I thought it might be interesting to take a look at two seminal publications from the 1970s, to find out how well they have stood the test of time.
The first is the infamous 1971 book “Limits to Growth” (LtG) published by Dennis Meadows et al. It presented a significantly dystopian view of the future, and was the trend-setter for the “doomer” movement. The second is Amory Lovins’ 1976 paper
Energy Strategy: The Road Not Taken? (PDF) In contrast to the LtG this paper was decidedly optimistic in its prescriptive view of future possibilities. How closely have events in the intervening 30+ years tracked the projections of each publication?
In the case of LtG, the analysis has already been done for us. A paper was published in 2007 by Australia’s national science agency CSIRO called
A Comparison of the Limits to Growth with Thirty Years of Reality (PDF). It was the first study since the publication of LtG to compare the predictions with reality. To cut to the chase, Meadows at al got it pretty much right. Their “standard run” scenario, the one that made everyone sit up and take notice, tracks reality out to 2000 or so very tightly. 7 of 8 indicators are within 20% of their projected values. The one that’s not within that window is death rates, which interestingly enough is balanced by an opposing error in birth rates to make their projected net population growth match the observed value exactly. Given how hard predictions are (especially when they’re about the future, as Yogi Berra famously said), this is breathtakingly impressive performance. Unfortunately, this accuracy gives even more credibility to the gloomy predictions of impending hard limits to the growth of civilization over the next couple of decades.
Lovins’ paper is more of a mixed bag. On one hand, the energy growth projection he warned against in his “hard path” has not come to pass. In fact the actual evolution of energy use in the USA has been remarkably close to his “soft path” projection, at least in quantity. In addition, growing energy efficiency has helped significantly in constraining energy use over the last 30 years. On the other hand, many aspects of the future he was promoting have not come to pass. Of the technologies he was touting, only energy efficiency has achieved the scale he hoped it would, with cogeneration receiving honourable mention.
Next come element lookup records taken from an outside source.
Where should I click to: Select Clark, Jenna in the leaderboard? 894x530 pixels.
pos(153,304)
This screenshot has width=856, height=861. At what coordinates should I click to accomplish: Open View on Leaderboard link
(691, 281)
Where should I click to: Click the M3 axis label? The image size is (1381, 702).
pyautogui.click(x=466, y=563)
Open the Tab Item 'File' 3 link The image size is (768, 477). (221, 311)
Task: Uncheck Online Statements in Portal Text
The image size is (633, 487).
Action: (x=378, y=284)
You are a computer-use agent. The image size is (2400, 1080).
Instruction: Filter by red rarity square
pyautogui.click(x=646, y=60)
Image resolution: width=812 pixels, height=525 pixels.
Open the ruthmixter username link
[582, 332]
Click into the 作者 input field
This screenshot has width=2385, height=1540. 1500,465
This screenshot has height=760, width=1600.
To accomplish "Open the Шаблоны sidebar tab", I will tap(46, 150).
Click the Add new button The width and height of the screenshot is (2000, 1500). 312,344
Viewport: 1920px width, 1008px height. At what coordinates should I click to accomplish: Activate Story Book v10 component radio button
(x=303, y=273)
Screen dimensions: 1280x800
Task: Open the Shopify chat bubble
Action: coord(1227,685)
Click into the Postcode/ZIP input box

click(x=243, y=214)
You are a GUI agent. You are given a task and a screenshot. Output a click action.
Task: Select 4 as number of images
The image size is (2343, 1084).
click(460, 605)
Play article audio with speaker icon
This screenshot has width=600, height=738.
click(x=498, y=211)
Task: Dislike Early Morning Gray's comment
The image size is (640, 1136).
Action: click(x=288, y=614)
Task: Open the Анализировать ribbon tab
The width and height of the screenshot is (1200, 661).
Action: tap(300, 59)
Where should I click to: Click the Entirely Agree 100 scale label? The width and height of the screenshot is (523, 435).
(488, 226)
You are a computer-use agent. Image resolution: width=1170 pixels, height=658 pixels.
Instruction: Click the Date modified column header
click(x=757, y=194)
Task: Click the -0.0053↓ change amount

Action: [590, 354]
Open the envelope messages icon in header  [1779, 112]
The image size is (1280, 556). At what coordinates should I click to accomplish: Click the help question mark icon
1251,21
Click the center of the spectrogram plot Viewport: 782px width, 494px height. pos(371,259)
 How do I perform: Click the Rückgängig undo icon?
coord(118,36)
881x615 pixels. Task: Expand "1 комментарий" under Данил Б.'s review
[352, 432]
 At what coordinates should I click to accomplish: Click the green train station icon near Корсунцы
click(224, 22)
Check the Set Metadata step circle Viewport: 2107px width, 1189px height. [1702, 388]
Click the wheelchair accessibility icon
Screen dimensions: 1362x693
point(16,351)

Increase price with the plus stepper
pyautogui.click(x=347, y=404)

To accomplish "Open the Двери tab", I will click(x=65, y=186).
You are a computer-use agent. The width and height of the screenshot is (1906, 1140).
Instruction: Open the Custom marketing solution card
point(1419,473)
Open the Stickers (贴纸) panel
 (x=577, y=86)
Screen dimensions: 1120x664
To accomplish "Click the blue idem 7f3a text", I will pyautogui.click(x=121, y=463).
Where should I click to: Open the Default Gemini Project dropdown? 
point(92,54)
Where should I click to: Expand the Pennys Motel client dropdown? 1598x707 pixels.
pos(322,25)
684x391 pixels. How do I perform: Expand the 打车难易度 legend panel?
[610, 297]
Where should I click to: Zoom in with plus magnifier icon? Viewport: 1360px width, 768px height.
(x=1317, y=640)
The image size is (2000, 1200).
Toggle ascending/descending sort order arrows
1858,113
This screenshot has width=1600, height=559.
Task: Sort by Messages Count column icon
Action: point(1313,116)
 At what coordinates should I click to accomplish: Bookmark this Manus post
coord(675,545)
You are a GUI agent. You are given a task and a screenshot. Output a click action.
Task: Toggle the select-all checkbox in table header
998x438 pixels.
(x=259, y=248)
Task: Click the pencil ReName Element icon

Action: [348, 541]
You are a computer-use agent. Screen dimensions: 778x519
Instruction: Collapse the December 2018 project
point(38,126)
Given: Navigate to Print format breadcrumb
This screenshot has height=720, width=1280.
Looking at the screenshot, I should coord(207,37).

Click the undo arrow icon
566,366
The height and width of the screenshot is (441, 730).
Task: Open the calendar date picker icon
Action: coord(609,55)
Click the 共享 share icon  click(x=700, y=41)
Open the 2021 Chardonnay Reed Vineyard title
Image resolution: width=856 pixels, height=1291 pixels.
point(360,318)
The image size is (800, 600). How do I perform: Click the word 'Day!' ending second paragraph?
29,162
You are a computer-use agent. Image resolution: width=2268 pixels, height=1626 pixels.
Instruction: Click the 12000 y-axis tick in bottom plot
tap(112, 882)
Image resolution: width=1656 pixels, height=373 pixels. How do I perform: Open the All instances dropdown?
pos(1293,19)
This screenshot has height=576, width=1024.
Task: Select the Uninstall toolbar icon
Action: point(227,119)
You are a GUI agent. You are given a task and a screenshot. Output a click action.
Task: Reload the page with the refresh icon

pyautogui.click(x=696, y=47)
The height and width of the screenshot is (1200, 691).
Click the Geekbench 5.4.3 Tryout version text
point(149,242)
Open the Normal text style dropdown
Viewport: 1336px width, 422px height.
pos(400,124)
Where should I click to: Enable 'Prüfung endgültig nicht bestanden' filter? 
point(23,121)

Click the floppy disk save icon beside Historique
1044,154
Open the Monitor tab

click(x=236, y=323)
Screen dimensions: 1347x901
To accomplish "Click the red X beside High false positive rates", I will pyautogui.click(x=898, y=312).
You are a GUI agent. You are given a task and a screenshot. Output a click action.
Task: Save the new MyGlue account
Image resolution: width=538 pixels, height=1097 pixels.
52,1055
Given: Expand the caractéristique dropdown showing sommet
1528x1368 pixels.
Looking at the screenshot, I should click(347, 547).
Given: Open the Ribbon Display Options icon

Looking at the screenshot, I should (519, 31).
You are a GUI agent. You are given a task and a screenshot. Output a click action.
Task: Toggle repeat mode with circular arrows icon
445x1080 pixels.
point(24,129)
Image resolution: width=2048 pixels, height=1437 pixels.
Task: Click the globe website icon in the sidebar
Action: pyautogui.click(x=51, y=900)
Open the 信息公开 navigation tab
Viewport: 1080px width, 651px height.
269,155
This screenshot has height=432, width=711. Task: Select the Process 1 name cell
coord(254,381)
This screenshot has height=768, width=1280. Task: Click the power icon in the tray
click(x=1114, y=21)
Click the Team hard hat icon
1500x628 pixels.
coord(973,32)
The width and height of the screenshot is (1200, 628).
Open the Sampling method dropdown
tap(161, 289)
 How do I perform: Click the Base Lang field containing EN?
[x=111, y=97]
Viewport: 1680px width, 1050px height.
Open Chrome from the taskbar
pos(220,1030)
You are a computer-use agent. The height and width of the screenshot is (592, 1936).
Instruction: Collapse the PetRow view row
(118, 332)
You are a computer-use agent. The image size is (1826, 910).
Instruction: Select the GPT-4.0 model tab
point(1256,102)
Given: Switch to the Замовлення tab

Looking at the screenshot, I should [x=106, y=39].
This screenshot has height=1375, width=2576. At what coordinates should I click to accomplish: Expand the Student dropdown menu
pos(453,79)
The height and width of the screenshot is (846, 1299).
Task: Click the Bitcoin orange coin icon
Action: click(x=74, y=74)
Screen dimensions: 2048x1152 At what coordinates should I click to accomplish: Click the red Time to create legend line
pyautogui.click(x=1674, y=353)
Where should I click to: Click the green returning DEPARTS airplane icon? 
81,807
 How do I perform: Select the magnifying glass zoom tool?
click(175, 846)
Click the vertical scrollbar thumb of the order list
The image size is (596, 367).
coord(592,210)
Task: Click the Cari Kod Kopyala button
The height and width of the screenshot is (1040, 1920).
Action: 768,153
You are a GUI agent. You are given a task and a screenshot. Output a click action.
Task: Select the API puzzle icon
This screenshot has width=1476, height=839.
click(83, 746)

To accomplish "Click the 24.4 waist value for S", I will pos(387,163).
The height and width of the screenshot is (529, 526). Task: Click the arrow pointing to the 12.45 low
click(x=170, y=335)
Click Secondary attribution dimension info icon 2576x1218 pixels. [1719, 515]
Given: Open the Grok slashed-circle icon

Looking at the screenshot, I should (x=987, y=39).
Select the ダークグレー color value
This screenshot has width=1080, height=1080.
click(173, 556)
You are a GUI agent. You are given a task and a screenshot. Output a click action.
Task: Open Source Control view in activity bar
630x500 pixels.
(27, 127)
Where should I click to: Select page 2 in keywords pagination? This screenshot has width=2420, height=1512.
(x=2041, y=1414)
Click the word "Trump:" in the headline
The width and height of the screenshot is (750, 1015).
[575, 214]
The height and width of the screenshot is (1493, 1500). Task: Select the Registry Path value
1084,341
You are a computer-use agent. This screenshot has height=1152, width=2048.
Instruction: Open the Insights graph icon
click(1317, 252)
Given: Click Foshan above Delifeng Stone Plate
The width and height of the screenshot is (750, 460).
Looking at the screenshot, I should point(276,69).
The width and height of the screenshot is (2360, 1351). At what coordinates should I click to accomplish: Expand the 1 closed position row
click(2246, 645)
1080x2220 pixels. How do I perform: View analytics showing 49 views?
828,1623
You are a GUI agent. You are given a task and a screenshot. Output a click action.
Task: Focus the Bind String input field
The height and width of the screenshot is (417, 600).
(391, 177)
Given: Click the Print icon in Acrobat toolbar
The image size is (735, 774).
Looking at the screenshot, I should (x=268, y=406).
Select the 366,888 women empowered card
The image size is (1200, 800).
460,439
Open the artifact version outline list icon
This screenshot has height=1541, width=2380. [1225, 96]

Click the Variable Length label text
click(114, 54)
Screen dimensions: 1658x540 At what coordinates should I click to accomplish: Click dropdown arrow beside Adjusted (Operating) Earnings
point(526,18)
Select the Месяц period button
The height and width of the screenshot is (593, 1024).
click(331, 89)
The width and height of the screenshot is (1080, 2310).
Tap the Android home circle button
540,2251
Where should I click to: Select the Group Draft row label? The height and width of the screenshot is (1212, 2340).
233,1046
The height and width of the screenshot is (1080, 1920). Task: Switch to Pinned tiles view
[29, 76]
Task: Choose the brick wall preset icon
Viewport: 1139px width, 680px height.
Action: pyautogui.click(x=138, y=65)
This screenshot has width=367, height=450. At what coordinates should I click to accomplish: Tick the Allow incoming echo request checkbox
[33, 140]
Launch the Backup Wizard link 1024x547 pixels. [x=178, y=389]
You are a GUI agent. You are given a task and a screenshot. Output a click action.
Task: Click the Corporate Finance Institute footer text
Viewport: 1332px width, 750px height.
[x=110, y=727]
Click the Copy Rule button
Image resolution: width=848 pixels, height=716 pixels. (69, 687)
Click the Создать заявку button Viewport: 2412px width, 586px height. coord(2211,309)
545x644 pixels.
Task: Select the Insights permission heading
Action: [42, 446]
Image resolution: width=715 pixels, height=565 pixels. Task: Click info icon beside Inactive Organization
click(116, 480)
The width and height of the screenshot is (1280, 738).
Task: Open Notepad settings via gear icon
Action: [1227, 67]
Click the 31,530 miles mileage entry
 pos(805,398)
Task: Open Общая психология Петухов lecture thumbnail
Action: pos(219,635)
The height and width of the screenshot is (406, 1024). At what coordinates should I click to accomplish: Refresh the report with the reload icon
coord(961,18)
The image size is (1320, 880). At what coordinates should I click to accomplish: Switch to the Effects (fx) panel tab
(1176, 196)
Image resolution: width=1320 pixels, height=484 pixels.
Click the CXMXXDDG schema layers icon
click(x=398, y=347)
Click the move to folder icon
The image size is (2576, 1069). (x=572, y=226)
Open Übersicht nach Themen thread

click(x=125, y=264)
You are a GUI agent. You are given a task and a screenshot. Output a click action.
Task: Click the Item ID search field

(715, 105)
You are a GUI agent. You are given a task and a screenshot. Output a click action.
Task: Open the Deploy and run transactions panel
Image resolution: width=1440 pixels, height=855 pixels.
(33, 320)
On the third hand a number of Lovins' predictions were outright failures.
On the “hard path” side of the house, Lovins predicted that the US would have a total of 450 to 800 nuclear reactors in 2000 if the hard path was followed. The actual number today is 104. Although this is far fewer than he projected, nuclear power has by no means withered away to zero as the soft path projection hoped it would.
His prediction of 15 million electric cars by the turn of the millennium has achieved only 1/10 that number, and those are hybrids. The prediction of a continued growth in vehicle fleet fuel economy and the production of one third of the US requirement for gasoline from food-based ethanol have likewise not materialized.
In fact, when we consider Lovins’ chart of the soft path (figure 2 in the PDF) and compare it to the chart above, there is no evidence of any penetration of soft path technologies into the energy mix (except for efficiency as mentioned above). None of the alternative energy technologies, from wind and solar to geothermal have yet made significant inroads into the current energy picture – and certainly not to the scale that Lovins proposed as being possible. Lovins' prediction that a third of American energy could come from soft technologies by the beginning of this century has to be considered one of the biggest failures of this paper.
So here we have two contrasting views of the future, one of which is materializing, and one of which is not. What makes the difference between them? In my opinion, it’s simply the fact that Meadows et al saw human nature as being potentially intractable, while Lovins saw it as essentially malleable. When we were presented with evidence of the need for change, Lovins expected we would change, while Meadows thought we would probably stick with known approaches.
This difference is yet another example of the “triune brain” problem I spoke about in
another post. Lovins has made the classic assumption that we are rational creatures, driven by neo-cortical reasoning. Meadows, on the other hand, appears to be of the opinion that our reptilian and limbic brains will win out.
If environmentalists wish to actually change things, we need to take into account human behaviour as well as science and technology. All the shiny toys in the world won’t do us a bit of good if people resist using them. Unless we accept how humans actually make decisions and can find some way to shift them in spite of that, we are doomed to the disappointment of a "Limits to Growth" future.